To address the legal uncertainty surrounding the common-law business trust, at least thirty states have enacted legislation that validates the trust as a permissible form of business organization. But the entity that arises under the more recent of these statutes is better understood as a “statutory business trust,” “statutory trust entity,” or “statutory trust” than as a common-law business trust with statutory validation.
A statutory trust differs from a common-law trust in important respects. A common-law trust, whether its purpose is donative or commercial, arises from private action without the involvement of a public official. Because a common-law trust is not a juridical entity, it must sue and be sued, own property, and transact in the name of the trustee and in the trustee’s capacity as such. By contrast, a statutory trust is a juridical entity, separate from its trustees and beneficial owners, that has capacity to sue and be sued, own property, and transact in its own name. A statutory trust is formed by the filing of a certificate of trust by a public official, typically the Secretary of State, in the public record.
The modern business trust statutes do not prohibit use of a common-law trust for commercial purposes. Instead, such a statute offers the transactional planner an additional option, which is governed by the act. Common-law trusts, whether donative or commercial, remain subject to the principles of law and equity applicable to private and charitable trusts.
Since the 1980s, statutory trust entities have thrived in a variety of niches, particularly in the organization of mutual funds and in the practice of asset securitization. See Steven L.
Schwarcz, Commercial Trusts as Business Organizations: Unraveling the Mystery, 58 Bus. Law.
559 (2003); John H. Langbein, The Secret Life of the Trust: The Trust as an Instrument of Commerce, 107 Yale L.J. 165 (1997); Sheldon A. Jones, Laura M. Moret & James M. Storey, The Massachusetts Business Trust and Registered Investment Companies, 13 Del. J. Corp. L.

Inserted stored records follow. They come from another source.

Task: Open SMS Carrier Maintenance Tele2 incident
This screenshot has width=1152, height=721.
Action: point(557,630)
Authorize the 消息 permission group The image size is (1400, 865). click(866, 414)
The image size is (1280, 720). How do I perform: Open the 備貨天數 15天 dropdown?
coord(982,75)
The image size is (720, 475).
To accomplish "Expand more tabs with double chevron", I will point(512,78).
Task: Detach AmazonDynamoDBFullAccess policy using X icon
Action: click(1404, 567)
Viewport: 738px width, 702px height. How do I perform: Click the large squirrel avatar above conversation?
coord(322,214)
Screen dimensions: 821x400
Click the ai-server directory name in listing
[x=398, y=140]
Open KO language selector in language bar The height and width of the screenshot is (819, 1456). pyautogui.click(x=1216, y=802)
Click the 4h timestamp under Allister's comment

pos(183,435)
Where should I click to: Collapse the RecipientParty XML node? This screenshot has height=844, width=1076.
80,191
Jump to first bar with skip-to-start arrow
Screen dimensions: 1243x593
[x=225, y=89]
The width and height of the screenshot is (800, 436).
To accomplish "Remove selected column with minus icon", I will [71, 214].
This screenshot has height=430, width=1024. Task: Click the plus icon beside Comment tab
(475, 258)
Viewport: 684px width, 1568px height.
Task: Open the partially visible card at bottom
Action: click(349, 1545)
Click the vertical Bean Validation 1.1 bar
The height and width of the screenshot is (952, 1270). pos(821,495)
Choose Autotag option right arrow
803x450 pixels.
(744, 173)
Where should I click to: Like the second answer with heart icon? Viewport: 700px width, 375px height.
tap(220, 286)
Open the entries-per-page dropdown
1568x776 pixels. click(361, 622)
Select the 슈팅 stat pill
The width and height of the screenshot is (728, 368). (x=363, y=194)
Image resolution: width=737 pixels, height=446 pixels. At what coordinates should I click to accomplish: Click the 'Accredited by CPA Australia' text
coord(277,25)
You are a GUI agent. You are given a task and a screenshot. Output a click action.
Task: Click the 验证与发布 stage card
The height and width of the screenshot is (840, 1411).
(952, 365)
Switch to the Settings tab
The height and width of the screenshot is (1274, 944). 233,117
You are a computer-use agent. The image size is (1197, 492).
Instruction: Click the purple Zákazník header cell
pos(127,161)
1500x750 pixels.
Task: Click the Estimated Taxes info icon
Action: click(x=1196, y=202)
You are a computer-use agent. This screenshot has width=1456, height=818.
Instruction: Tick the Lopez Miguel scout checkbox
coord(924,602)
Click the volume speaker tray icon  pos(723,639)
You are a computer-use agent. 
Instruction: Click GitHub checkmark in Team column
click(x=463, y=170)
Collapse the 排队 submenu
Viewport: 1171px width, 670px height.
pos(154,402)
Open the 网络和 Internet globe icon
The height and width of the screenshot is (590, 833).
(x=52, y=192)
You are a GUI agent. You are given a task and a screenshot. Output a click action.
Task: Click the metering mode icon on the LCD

421 (1988). The statutory trust has also come to be used in certain tax-advantaged real estate transactions. See, e.g., Rev. Rul. 2004-86, 2004-33 I.R.B. 191.
The primary stimulus for the drafting of the Uniform Statutory Trust Entity Act has been the increasing popularity of statutory trust entities. Increasing use of the statutory trust as a mode of business organization has led to a recognition that in many states the status of such trusts is unclear and that much of the existing legislation is out-of-date or incomplete. The case law on statutory trusts is sparse.
Models for Drafting. Although the Uniform Statutory Trust Entity Act is the first Uniform Act on the subject of statutory business trusts, comprehensive statutory trust legislation exists in several states. Notable examples include the statutory trust acts of Connecticut, Delaware, Maryland, New Hampshire, Nevada, South Dakota, Wyoming, and Virginia, all of which were consulted in the drafting of this act.